**Goal of the exercise:**
Return the data from the line containing "Click the gear icon on second if block" through the line containing "Action: 1066,146" without changing a character.

**Dataset entries:**
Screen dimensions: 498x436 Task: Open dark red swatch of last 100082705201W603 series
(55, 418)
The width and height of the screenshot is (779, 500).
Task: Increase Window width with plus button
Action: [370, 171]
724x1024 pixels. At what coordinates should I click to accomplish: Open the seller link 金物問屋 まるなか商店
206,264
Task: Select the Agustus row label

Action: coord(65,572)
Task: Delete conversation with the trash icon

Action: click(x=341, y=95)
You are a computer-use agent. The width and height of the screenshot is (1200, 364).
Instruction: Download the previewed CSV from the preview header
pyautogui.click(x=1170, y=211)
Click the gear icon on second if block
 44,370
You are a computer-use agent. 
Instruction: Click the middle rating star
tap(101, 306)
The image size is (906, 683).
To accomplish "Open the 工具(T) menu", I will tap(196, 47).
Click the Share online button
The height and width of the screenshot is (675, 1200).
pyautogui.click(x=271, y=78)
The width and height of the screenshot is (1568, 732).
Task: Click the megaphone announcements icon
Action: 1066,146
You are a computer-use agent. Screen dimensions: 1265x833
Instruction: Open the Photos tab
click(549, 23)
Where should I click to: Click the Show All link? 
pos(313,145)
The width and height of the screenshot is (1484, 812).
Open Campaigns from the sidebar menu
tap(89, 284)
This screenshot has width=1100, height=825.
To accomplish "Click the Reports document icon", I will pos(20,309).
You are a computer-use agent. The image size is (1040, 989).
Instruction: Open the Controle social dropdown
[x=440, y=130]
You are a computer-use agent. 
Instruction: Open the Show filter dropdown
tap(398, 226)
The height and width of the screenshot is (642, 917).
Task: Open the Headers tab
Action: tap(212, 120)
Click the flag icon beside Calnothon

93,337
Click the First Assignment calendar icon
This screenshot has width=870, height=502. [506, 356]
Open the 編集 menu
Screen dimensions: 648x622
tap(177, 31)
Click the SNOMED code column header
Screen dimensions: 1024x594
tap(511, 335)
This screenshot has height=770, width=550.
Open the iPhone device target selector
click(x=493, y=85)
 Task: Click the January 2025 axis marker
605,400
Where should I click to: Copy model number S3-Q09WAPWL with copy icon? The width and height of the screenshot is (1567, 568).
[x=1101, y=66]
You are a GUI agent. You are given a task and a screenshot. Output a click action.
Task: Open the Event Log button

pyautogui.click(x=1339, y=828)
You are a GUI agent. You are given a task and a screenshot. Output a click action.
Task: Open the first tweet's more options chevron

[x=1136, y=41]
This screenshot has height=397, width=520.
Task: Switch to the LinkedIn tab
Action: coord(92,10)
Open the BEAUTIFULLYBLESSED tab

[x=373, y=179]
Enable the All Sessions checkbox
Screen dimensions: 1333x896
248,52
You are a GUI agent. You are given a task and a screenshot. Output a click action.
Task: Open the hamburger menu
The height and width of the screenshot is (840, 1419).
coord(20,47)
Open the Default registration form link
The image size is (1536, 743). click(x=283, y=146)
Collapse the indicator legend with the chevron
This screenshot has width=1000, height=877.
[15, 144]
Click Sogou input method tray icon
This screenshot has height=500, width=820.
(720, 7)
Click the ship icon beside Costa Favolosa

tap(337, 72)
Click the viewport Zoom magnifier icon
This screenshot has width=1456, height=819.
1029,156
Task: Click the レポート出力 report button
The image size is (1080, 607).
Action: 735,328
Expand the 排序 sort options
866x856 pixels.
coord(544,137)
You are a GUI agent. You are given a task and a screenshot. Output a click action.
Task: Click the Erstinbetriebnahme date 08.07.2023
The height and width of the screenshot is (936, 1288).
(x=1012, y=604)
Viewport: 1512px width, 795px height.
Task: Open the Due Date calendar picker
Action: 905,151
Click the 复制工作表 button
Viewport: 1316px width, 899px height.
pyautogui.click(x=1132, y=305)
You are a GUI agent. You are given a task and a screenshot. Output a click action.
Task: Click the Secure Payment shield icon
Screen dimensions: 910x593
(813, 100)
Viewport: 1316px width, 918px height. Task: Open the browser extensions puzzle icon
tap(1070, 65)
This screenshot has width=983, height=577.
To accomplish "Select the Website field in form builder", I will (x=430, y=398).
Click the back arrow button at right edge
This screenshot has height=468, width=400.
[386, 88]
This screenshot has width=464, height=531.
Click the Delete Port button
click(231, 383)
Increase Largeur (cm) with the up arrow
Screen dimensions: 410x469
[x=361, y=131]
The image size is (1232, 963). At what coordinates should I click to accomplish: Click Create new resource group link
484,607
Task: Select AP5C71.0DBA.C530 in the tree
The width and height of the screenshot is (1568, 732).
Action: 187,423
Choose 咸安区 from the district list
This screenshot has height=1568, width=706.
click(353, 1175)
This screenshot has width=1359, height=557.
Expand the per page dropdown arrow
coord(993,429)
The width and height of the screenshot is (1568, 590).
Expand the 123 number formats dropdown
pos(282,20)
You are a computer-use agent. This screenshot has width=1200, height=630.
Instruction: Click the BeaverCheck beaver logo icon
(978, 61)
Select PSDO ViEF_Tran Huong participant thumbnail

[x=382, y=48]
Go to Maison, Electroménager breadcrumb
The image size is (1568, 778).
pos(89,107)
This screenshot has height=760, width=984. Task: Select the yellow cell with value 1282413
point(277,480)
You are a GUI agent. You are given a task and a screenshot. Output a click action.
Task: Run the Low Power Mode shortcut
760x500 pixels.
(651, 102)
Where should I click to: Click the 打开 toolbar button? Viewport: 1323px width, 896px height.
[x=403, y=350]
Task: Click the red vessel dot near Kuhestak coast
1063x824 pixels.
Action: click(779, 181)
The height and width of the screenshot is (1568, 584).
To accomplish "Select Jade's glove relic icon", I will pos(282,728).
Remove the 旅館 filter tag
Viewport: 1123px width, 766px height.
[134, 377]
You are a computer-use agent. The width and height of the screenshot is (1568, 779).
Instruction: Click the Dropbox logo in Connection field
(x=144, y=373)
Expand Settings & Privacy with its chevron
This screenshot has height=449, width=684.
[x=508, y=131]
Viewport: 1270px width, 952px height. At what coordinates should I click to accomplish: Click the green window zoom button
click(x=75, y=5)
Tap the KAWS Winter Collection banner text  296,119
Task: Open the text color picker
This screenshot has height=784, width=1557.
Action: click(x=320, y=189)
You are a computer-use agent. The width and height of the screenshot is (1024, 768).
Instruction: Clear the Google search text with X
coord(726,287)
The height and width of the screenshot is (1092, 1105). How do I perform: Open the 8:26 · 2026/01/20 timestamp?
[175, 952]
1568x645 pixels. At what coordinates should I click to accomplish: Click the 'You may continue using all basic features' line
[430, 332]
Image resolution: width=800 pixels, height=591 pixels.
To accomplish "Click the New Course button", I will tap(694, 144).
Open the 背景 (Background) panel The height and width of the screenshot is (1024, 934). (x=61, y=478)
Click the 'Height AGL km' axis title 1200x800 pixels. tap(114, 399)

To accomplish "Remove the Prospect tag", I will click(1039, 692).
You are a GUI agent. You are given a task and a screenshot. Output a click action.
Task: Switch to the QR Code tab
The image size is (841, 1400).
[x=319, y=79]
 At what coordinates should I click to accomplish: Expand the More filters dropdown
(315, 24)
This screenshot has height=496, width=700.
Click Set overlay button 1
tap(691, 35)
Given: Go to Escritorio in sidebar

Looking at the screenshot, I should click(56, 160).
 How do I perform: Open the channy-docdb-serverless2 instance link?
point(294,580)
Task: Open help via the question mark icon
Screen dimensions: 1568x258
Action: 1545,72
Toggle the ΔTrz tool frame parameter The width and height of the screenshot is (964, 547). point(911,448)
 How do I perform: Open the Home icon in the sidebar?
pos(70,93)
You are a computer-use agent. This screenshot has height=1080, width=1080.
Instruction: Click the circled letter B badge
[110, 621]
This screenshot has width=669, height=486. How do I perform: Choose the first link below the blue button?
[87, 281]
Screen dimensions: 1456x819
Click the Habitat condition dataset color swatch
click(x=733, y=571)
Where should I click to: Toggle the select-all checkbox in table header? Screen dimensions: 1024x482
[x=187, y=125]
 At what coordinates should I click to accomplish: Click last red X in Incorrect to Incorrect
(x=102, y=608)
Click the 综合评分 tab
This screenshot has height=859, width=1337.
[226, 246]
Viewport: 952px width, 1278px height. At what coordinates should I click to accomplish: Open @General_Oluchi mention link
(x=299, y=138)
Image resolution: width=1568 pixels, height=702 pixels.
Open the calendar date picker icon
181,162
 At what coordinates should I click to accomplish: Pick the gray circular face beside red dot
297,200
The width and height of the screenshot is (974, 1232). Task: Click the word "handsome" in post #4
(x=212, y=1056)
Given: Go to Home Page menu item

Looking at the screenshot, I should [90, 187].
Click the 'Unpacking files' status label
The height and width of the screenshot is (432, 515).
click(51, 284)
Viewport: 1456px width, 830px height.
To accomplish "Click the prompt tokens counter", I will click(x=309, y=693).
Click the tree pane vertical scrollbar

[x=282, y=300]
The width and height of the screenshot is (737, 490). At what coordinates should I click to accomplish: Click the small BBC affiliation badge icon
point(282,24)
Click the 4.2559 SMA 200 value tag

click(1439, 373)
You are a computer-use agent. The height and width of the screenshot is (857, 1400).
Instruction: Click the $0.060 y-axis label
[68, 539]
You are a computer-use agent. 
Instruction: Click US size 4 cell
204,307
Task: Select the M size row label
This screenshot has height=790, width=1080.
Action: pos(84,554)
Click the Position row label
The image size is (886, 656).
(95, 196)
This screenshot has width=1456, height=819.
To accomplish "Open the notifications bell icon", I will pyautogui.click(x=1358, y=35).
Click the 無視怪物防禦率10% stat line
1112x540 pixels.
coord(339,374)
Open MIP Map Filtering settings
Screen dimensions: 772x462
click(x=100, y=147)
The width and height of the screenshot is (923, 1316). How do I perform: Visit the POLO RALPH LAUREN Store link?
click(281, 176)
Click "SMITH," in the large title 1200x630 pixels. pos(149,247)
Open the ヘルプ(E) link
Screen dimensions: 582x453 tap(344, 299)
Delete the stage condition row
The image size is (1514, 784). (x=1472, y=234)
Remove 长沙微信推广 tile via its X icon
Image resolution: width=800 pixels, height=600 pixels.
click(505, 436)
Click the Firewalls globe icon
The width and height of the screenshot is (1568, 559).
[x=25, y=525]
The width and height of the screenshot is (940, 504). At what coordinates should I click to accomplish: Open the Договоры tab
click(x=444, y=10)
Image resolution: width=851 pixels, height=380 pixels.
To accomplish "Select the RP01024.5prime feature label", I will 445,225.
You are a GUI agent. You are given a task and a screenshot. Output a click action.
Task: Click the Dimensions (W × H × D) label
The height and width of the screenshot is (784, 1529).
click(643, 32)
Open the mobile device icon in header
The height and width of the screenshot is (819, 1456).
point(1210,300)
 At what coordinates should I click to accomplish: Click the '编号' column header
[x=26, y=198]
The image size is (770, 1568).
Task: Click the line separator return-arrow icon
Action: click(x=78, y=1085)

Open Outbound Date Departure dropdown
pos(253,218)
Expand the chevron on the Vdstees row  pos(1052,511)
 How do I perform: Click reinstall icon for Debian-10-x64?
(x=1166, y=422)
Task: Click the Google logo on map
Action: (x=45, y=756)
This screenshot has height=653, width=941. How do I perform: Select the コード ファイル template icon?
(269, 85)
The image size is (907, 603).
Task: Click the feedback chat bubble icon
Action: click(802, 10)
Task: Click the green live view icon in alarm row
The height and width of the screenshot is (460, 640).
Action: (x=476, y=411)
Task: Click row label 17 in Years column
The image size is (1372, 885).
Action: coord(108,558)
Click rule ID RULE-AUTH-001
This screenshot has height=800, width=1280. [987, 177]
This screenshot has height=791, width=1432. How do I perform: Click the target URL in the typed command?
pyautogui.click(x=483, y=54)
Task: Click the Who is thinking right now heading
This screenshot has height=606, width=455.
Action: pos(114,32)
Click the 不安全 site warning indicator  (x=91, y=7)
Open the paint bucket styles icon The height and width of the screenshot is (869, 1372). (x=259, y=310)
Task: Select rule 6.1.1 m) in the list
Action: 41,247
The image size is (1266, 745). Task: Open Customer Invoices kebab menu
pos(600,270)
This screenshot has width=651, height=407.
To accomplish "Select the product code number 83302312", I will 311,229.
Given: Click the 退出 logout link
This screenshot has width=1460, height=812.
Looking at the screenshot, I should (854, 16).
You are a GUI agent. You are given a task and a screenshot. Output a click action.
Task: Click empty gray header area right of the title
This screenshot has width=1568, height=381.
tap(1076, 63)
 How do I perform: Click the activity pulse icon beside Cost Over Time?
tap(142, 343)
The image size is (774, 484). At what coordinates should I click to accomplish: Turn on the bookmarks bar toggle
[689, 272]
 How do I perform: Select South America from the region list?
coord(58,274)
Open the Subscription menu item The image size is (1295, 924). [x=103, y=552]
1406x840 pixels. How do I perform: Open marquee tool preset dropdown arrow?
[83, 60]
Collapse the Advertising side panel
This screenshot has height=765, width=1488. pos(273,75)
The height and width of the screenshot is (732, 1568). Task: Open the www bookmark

**Full solution:**
Click the gear icon on second if block
 44,370
You are a computer-use agent. 
Instruction: Click the middle rating star
tap(101, 306)
The image size is (906, 683).
To accomplish "Open the 工具(T) menu", I will tap(196, 47).
Click the Share online button
The height and width of the screenshot is (675, 1200).
pyautogui.click(x=271, y=78)
The width and height of the screenshot is (1568, 732).
Task: Click the megaphone announcements icon
Action: 1066,146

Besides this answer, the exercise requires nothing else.